Workshop Retrospective - 3D Reconstruction of objects and scenes¶

Workshop goals

Reconstructing objects

Input

Results - Point clouds

Evaluation

Reflection on model-based approach

Different use cases

Installation of Mast3r and usage of Dune

Workshop goals¶

✔️ Reconstruct small 3D objects using various methods.

❌ Reconstruct a room or a larger outdoor scene using various methods.

✔️ Compare results from different devices and techniques.

✔️ Reflect on the effectiveness of traditional versus model-based methods.

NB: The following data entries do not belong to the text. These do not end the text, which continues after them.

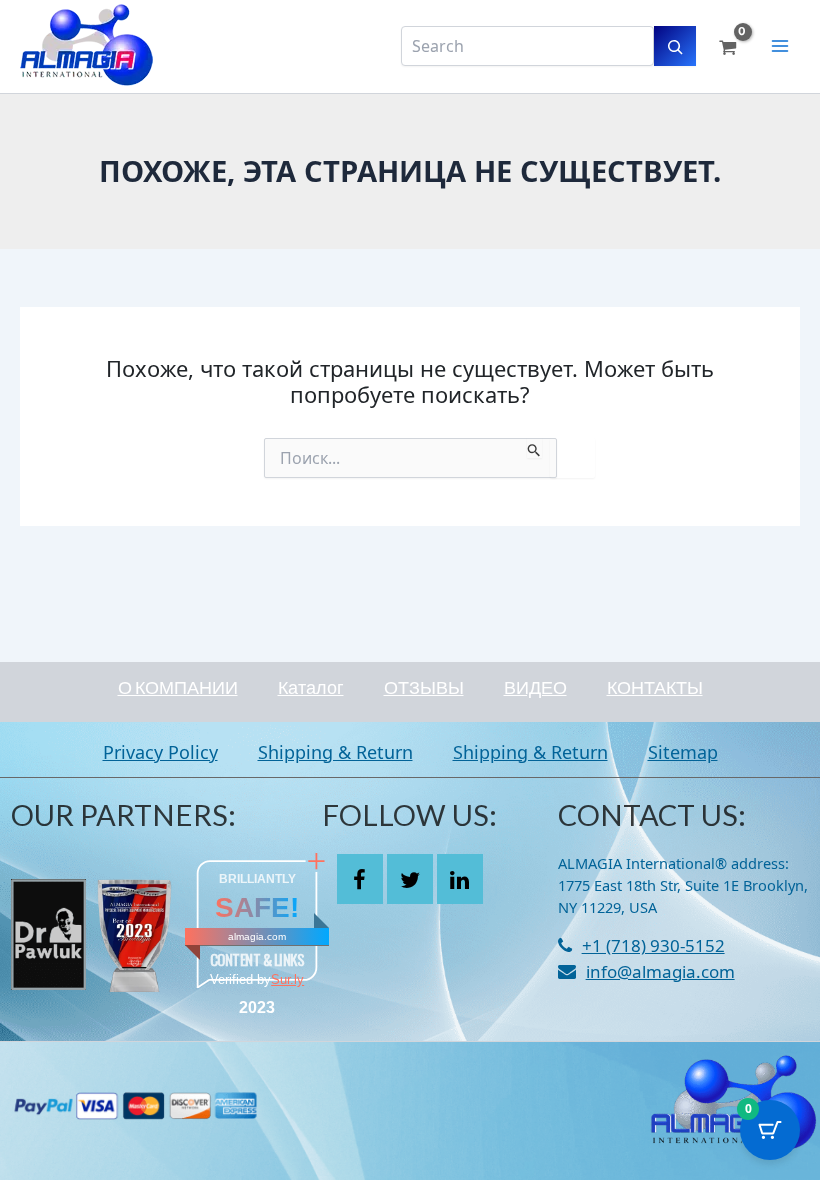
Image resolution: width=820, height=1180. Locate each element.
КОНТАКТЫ (655, 687)
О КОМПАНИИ (178, 687)
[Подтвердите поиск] (534, 448)
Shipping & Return (335, 752)
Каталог (311, 687)
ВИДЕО (535, 687)
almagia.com (257, 936)
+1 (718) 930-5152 (653, 945)
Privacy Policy (160, 752)
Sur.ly (287, 979)
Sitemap (683, 752)
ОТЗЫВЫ (424, 687)
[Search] (675, 46)
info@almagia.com (660, 971)
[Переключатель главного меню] (780, 46)
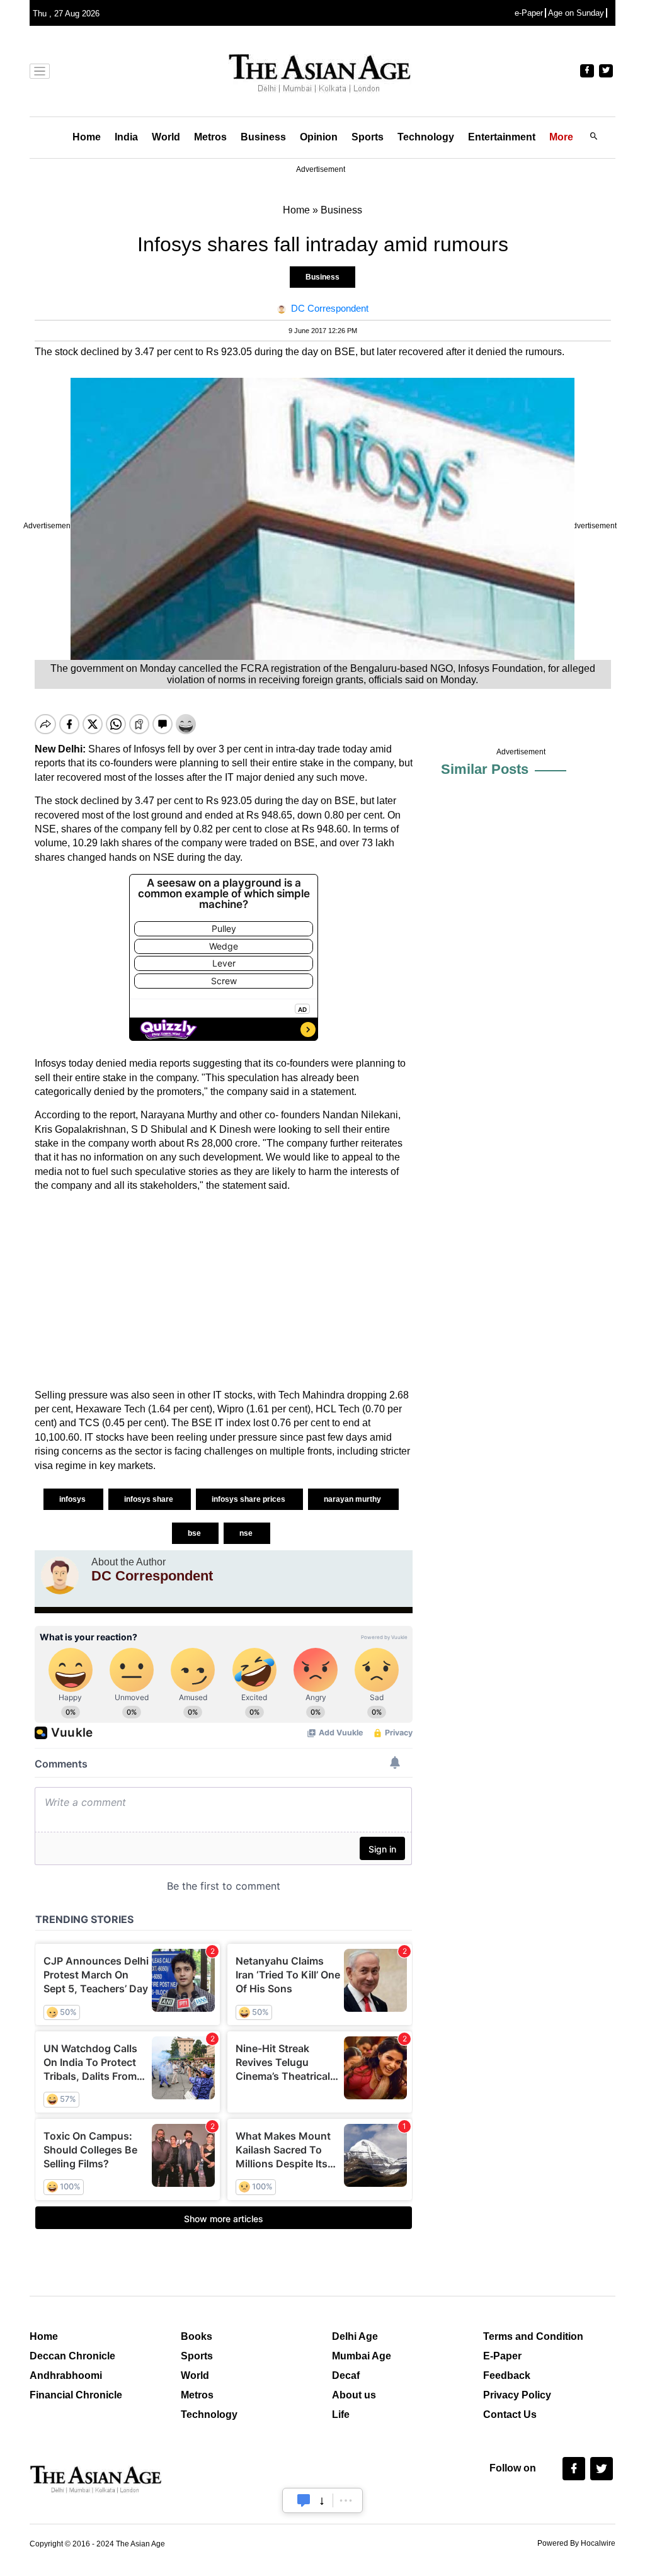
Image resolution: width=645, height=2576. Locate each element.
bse (195, 1533)
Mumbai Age (361, 2356)
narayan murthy (353, 1499)
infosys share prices (249, 1499)
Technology (425, 137)
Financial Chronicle (76, 2395)
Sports (367, 137)
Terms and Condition (533, 2336)
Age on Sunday (576, 13)
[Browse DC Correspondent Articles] (60, 1575)
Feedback (506, 2375)
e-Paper (529, 13)
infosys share (149, 1499)
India (126, 137)
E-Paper (502, 2356)
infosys (73, 1499)
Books (196, 2336)
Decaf (346, 2375)
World (166, 137)
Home (86, 137)
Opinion (319, 137)
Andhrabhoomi (66, 2375)
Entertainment (501, 137)
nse (246, 1533)
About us (354, 2395)
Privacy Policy (517, 2395)
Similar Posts (484, 769)
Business (263, 137)
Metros (210, 137)
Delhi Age (355, 2336)
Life (341, 2414)
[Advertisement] (224, 1291)
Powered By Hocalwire (576, 2543)
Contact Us (510, 2414)
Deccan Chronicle (72, 2356)
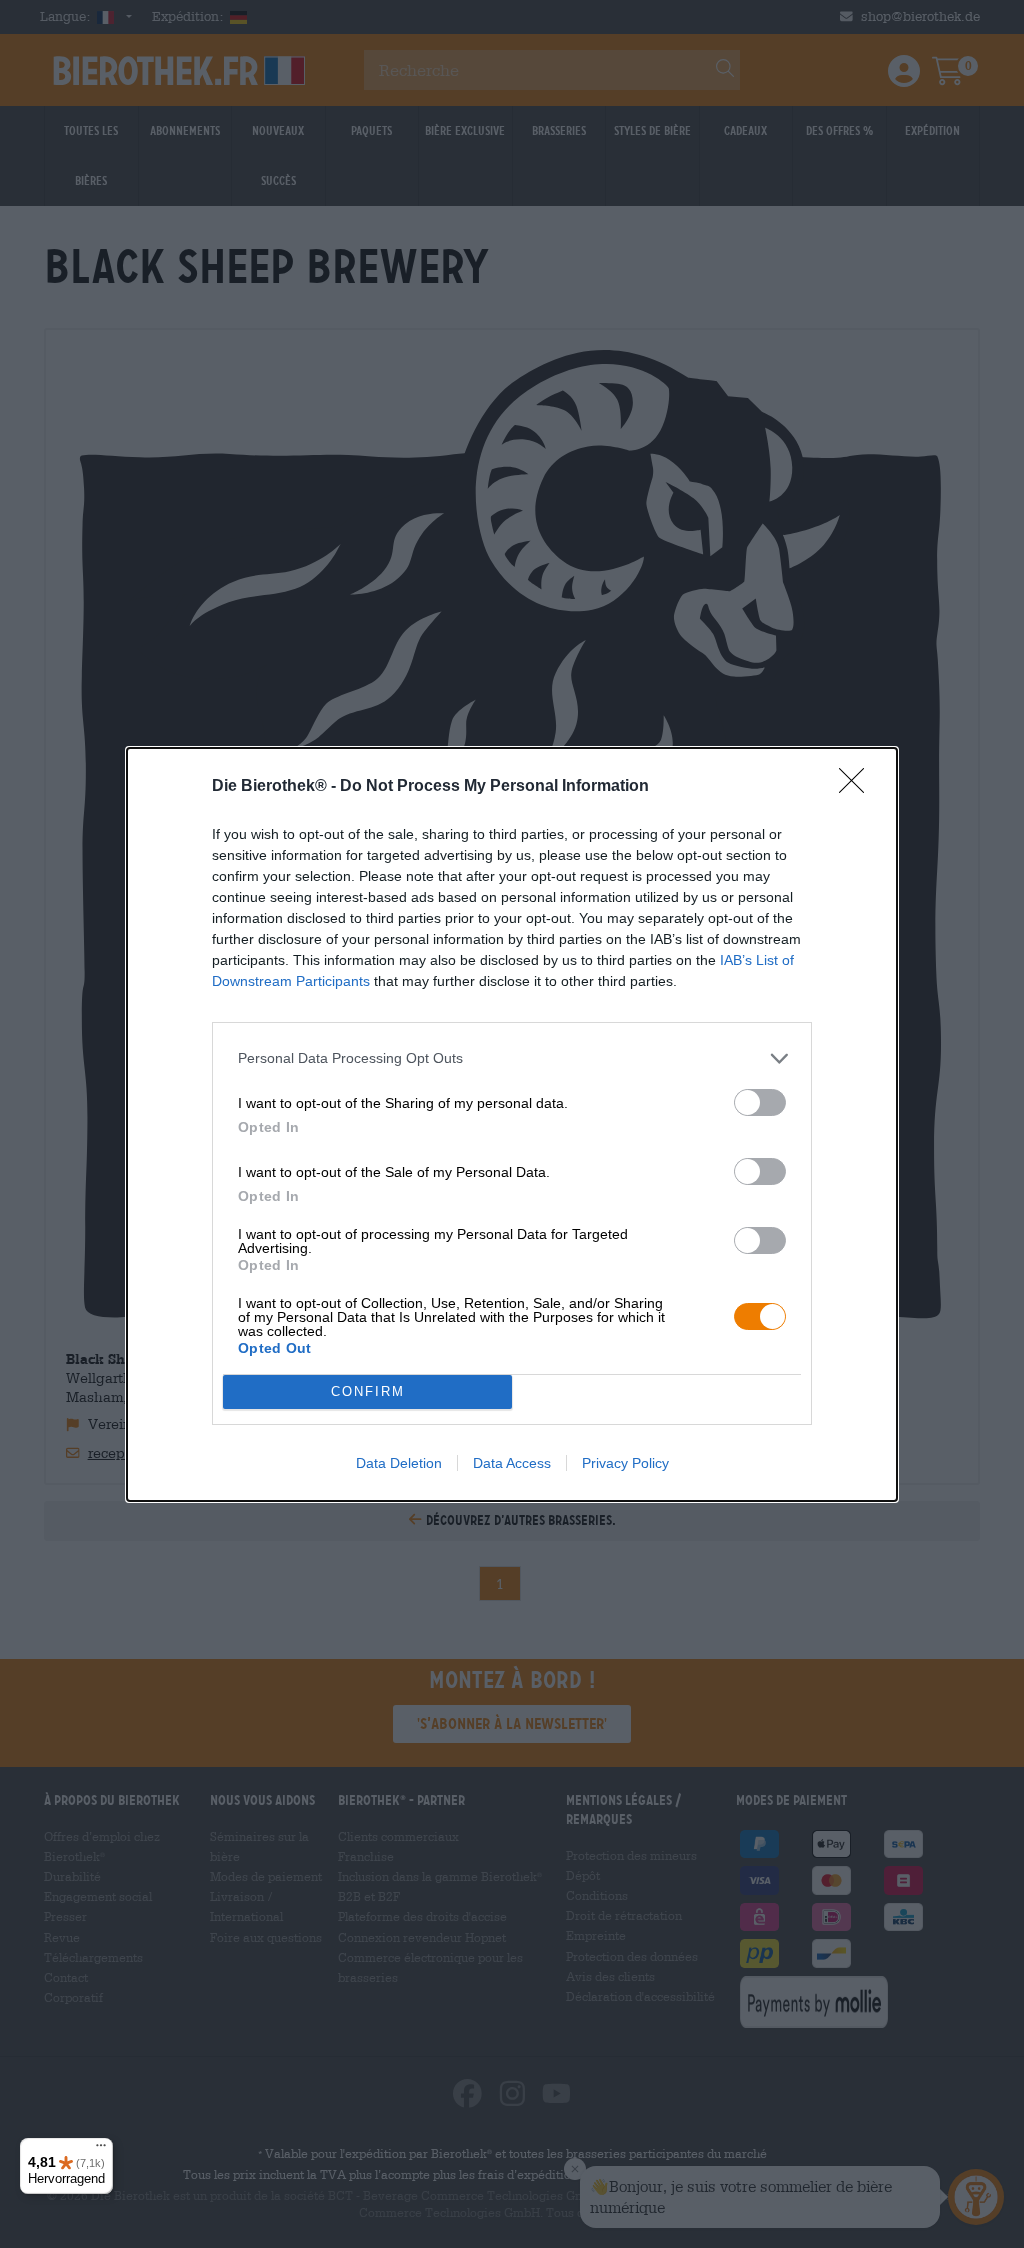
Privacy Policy (625, 1463)
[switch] (760, 1102)
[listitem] (512, 1058)
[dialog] (512, 1124)
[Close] (858, 787)
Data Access (512, 1463)
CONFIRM (368, 1391)
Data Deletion (399, 1463)
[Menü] (101, 2150)
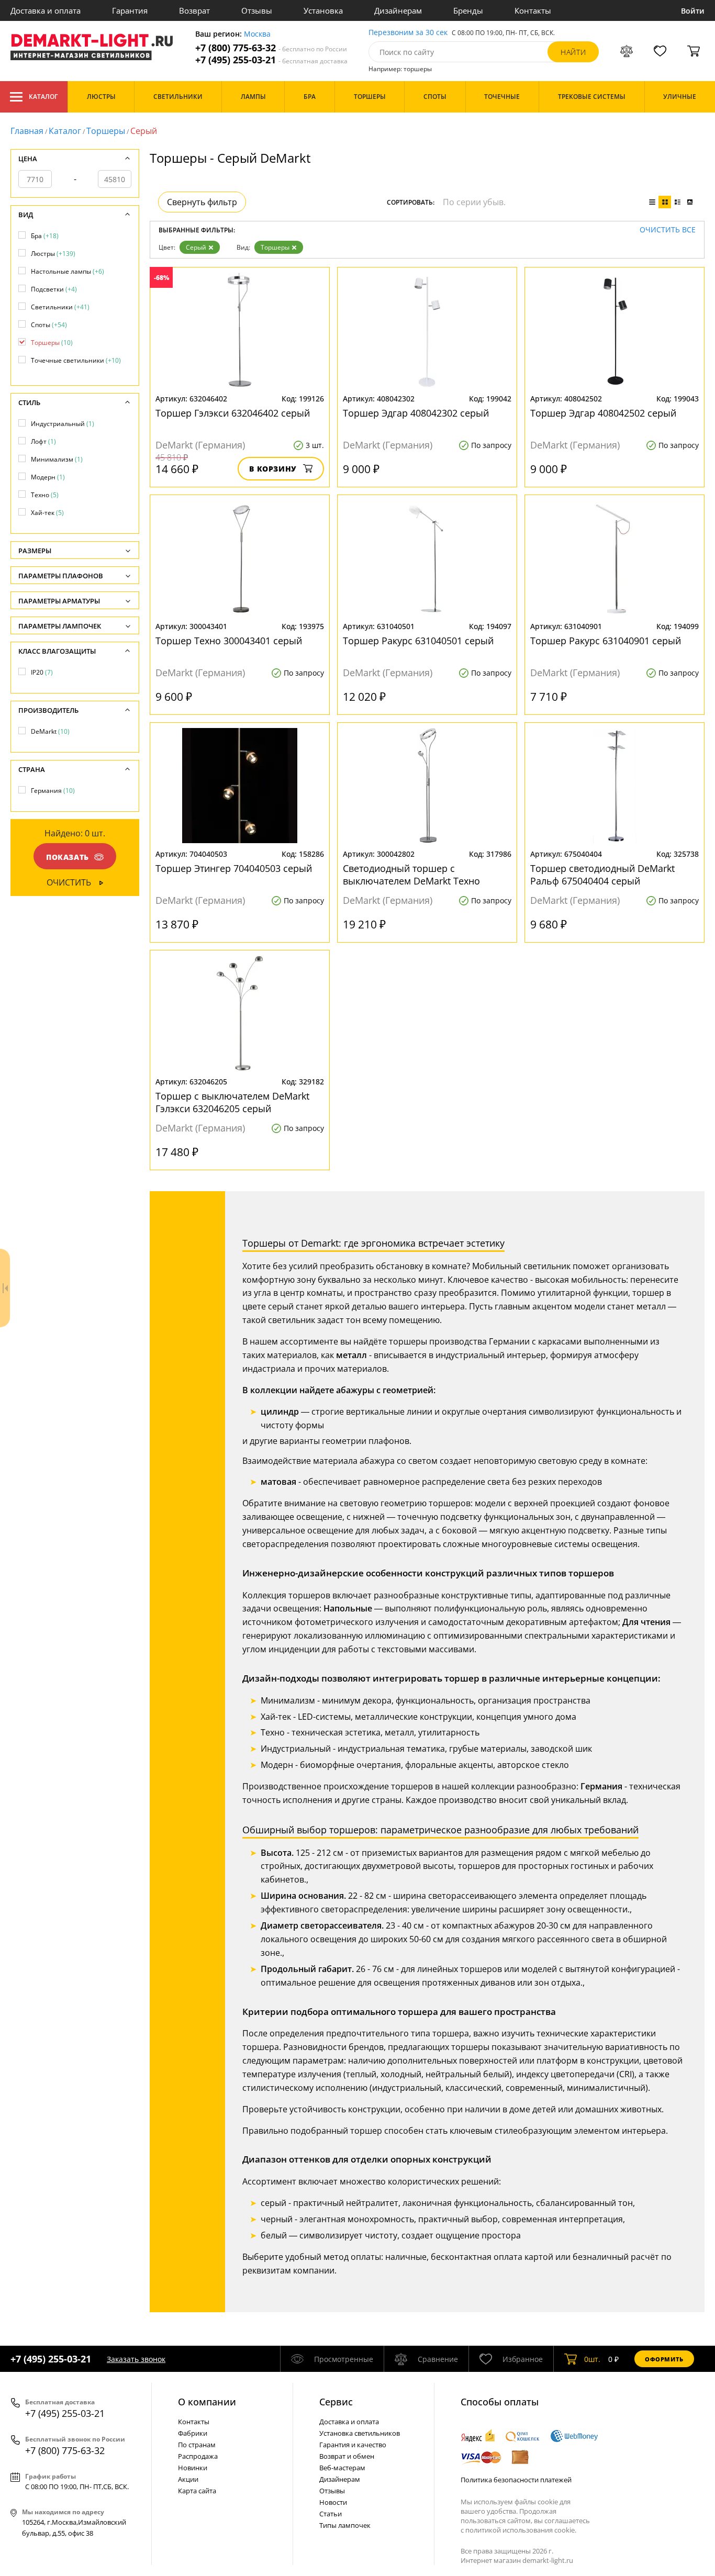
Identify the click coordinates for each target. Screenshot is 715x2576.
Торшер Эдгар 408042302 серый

Unfortunately, we were unable to gather a larger dataset of a room or outdoor scene in time for the workshop. We therefore focused on evaluating these model-based approaches using a small dataset of a teddy bear figurine.

Reconstructing objects¶

Input¶

The following images were captured using a Samsung Galaxy S23 in professional mode (allowing manual setting of focus, etc.).

Input images

Results - Point clouds¶

The following point clouds were rendered in Blender 4.4 with equally sized point primitives and global lighting to make qualitative comparison easier.

Point clouds

Tool/Method	0°	90°	180°	270°	No. of points
Colmap Apr 7, 2016					20 728
Dust3r 21 Dec 2023					451 620
Mast3r 14 Jun 2024					157 807
Spann3r 28 Aug 2024					19 552
VGGT 14 Mar 2025 at CVPR					301 823
Dune 18 Mar 2025 at CVPR					504 990
Polycam Online service					301 823

Evaluation¶

Colmap: The SfM tool of choice of many scientific papers in the 3D reconstruction space seems to struggle with the rather small number of images. The entire back-side of the figurine was not reconstructed. That being said, the comparatively small number of points do a good job of capturing the entire front side of the figurine. Comparing this to the result achieved with Spann3r (which contains slightly fewer points), Colmap seems to have points distributed across a larger surface area, making the original object easier to discern.
Dust3r: This point cloud contains the second-highest number of points achieving an impressively detailed and complete reconstruction. Interestingly, a lot of the black fabric in the background seems to have been reconstructed as well - albeit, poorly (likely greatly contributing to the high point count). Furthermore, there seem to be sets of points that are floating off to the side relative to their correct position - even though most other points that make up that area are correctly placed.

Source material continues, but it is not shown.